_INFORMATION GIVEN_
+++

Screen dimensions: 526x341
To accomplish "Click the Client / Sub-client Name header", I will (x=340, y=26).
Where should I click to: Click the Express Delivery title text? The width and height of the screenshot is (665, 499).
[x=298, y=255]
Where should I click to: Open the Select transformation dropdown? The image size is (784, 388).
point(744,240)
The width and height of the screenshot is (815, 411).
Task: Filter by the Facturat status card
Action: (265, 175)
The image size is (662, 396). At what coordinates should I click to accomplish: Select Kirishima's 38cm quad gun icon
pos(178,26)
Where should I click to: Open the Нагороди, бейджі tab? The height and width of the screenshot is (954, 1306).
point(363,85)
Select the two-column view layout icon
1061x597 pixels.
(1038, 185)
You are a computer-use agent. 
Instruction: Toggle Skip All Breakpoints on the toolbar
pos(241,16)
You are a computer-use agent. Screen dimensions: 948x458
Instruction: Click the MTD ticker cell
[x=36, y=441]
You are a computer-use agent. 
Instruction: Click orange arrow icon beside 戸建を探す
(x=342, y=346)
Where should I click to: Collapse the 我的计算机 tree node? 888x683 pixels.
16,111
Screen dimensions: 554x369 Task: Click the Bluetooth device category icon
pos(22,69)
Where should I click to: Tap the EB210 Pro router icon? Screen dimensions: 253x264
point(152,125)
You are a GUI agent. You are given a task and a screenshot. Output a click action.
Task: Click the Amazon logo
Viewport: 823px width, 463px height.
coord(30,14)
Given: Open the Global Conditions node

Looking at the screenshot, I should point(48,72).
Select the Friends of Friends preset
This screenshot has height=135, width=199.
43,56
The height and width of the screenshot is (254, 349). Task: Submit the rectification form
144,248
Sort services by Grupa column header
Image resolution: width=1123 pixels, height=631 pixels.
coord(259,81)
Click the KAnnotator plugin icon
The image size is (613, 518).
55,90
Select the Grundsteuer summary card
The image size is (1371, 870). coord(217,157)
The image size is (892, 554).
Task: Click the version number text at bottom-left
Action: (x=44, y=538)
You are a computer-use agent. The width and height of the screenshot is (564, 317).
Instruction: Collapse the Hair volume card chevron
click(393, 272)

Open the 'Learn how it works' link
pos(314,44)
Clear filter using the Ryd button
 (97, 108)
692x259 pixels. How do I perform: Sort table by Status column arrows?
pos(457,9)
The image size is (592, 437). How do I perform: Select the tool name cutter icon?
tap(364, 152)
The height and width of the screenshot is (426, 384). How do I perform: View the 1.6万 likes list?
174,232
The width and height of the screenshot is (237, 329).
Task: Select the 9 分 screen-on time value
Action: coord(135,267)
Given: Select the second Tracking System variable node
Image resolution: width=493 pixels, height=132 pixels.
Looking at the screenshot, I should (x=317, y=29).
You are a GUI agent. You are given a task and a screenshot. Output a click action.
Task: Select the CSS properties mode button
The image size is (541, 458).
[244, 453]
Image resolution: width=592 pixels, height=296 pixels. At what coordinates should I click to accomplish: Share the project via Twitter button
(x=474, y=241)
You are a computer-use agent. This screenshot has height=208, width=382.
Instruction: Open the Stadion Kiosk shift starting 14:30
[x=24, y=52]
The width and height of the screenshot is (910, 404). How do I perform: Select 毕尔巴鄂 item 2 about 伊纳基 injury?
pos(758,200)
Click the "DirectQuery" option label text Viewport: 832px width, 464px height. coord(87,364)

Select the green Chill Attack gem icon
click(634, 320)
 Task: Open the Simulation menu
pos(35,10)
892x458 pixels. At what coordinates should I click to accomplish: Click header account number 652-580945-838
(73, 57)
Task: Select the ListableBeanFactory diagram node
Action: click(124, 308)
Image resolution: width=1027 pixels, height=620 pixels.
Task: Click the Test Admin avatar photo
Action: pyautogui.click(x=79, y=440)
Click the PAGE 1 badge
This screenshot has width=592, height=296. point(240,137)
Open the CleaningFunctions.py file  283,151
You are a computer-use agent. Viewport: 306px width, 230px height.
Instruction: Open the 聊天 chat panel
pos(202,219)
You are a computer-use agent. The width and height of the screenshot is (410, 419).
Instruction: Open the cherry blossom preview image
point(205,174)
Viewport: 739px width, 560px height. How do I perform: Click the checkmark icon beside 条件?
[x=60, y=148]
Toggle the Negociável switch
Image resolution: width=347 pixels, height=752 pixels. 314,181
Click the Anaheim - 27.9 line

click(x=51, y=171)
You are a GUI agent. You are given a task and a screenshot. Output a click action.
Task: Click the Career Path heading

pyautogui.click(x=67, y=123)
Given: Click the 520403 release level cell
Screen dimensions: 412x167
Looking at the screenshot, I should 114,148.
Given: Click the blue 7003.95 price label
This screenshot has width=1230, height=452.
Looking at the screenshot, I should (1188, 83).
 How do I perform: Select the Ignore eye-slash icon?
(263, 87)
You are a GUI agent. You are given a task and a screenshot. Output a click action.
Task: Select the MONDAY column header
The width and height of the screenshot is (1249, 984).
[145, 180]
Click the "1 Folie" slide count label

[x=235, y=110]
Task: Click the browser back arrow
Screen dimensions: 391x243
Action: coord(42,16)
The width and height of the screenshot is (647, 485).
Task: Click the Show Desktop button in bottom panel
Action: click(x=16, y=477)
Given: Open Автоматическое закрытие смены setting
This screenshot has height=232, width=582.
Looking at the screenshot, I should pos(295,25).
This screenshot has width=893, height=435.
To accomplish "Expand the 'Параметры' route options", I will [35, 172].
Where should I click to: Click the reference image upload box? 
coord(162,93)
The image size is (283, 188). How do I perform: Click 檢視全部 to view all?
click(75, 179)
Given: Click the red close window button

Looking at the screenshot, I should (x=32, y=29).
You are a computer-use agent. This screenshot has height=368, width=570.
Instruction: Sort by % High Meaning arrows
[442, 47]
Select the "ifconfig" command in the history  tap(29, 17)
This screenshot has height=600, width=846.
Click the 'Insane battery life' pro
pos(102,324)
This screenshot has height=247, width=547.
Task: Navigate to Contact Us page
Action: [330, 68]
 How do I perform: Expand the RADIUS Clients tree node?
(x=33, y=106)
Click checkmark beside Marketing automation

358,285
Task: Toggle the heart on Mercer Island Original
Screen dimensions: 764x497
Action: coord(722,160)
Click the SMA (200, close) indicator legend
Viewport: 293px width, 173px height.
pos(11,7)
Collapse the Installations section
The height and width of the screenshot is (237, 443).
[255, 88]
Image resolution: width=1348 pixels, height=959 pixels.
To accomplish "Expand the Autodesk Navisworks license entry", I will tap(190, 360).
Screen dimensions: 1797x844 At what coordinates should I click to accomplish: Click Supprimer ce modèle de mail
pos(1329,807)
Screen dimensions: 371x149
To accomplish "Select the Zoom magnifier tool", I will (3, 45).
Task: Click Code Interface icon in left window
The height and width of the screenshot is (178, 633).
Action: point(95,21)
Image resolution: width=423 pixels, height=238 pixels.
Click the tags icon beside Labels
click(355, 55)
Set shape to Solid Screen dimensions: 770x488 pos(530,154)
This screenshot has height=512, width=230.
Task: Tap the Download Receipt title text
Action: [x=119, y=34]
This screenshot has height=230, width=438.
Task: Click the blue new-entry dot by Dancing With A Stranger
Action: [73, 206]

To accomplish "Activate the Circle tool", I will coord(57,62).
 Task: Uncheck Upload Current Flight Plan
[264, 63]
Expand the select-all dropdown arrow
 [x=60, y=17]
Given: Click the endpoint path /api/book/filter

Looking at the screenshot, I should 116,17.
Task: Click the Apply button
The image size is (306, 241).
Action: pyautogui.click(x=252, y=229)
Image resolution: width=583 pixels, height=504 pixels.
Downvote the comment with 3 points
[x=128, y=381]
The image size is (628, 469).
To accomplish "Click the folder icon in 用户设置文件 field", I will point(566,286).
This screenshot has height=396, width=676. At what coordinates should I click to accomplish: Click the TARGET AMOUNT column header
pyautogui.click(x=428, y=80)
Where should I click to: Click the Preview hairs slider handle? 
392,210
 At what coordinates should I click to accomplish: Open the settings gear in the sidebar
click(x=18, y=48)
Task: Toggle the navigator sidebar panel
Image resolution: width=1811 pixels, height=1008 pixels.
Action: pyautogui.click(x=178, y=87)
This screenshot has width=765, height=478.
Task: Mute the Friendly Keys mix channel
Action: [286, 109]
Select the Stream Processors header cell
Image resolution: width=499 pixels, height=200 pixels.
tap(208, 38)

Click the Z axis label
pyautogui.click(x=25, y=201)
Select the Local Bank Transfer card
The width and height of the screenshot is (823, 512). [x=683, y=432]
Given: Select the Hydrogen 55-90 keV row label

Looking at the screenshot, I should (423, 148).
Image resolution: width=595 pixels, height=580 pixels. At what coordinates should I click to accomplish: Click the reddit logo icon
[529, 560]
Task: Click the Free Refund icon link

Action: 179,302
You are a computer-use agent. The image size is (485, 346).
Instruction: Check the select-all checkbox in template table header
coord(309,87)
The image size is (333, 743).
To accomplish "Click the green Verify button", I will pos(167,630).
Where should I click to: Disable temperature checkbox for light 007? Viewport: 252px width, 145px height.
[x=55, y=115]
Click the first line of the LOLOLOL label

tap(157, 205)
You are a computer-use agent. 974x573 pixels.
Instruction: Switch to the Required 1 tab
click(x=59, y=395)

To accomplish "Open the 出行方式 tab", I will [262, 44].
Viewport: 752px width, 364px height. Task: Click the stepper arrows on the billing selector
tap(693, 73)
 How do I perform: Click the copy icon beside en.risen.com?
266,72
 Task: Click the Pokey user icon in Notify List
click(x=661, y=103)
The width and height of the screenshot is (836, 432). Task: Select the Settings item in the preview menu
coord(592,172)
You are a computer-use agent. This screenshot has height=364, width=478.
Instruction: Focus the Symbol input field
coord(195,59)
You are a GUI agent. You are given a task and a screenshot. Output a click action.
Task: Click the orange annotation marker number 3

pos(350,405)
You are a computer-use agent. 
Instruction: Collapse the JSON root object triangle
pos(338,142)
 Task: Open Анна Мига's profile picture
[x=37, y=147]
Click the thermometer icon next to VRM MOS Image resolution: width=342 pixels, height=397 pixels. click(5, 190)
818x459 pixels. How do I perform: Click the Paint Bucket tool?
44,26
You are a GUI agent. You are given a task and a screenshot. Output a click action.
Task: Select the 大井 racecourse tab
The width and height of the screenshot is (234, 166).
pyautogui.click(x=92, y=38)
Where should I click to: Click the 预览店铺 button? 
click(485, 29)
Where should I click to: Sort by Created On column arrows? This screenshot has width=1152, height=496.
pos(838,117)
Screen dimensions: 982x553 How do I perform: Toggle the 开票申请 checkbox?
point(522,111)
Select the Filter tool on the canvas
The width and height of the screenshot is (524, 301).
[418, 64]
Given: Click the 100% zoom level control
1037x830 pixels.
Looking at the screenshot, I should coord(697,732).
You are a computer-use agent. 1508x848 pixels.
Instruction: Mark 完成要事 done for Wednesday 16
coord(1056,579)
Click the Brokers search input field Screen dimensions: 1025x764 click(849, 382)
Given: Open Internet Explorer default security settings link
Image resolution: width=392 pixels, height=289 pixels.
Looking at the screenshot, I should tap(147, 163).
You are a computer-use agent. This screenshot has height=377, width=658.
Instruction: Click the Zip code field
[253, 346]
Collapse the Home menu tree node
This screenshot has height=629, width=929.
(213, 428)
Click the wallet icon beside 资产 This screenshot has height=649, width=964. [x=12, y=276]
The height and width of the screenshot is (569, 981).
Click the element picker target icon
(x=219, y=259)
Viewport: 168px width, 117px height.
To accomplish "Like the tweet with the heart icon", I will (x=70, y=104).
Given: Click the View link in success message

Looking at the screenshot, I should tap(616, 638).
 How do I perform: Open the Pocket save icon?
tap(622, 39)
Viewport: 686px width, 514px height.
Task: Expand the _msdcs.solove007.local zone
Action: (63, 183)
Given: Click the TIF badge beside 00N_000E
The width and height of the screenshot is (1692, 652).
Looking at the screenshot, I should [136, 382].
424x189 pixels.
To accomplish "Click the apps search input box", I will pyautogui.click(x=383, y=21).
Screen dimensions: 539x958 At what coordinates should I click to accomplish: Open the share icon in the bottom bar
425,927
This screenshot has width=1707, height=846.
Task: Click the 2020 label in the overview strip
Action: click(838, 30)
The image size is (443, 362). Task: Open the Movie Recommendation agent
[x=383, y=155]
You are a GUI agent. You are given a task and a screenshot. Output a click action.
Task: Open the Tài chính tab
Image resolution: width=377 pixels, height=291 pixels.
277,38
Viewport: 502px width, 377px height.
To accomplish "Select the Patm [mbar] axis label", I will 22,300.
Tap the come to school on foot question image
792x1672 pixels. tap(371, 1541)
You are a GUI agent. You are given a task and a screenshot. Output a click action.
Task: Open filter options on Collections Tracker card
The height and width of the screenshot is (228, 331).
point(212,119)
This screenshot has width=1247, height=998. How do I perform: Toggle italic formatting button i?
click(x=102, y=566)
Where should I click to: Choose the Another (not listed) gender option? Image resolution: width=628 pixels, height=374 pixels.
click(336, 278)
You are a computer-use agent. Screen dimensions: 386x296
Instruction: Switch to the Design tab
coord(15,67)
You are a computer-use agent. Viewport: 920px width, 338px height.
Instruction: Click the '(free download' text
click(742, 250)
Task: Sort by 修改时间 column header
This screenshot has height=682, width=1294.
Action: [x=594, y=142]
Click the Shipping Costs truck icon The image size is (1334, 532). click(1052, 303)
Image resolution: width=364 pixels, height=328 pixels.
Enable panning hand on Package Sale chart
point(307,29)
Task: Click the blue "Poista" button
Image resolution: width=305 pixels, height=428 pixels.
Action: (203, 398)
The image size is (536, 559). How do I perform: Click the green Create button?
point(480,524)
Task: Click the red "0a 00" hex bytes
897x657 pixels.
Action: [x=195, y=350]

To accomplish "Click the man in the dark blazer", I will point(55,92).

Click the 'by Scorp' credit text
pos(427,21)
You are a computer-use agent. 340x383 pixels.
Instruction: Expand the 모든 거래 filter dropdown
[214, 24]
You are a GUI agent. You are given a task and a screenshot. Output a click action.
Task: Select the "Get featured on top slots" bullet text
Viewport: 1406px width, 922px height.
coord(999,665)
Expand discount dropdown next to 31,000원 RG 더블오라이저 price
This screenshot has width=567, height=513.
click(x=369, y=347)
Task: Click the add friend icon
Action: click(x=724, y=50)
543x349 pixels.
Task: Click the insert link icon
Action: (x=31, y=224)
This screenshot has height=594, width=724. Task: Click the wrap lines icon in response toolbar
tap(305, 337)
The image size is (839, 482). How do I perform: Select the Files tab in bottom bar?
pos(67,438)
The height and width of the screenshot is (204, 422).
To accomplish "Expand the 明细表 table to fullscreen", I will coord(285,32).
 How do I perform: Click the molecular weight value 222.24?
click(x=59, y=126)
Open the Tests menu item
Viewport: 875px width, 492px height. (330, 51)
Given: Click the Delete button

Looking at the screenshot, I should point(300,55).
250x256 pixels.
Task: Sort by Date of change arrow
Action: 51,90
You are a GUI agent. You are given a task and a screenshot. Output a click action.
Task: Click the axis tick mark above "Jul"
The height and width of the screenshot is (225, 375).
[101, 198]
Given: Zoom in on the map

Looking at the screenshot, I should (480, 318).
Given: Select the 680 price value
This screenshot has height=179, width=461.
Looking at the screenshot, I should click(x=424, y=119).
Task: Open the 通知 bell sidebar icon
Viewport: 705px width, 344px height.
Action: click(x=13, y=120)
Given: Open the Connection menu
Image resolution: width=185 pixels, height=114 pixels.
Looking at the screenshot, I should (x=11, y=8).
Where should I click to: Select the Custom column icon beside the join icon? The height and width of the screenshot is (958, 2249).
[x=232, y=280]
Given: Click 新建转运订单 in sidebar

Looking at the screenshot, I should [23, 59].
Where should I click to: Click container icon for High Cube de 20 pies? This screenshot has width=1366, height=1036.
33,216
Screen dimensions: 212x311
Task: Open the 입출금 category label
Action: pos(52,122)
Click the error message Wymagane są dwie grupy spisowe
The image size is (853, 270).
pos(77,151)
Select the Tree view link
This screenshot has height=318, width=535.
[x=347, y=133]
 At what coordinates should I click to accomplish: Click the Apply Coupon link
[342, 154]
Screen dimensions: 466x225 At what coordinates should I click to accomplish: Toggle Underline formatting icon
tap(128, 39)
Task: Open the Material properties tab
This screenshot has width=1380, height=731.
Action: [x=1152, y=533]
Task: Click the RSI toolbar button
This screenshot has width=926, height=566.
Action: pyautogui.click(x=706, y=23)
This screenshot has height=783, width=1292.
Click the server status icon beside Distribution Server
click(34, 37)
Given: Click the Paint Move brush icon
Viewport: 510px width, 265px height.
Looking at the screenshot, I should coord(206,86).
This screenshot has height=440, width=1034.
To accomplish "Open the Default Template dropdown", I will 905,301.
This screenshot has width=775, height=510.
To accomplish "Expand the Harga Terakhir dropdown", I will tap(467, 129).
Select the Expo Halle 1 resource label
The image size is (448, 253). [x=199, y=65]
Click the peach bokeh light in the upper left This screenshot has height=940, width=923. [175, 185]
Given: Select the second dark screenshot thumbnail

+++

_WORK REQUIRED_
A copy of each line in the data above that holds the string "search" is needed.

_FINISHED EXERCISE_
Click the Brokers search input field Screen dimensions: 1025x764 click(849, 382)
To accomplish "Click the apps search input box", I will pyautogui.click(x=383, y=21).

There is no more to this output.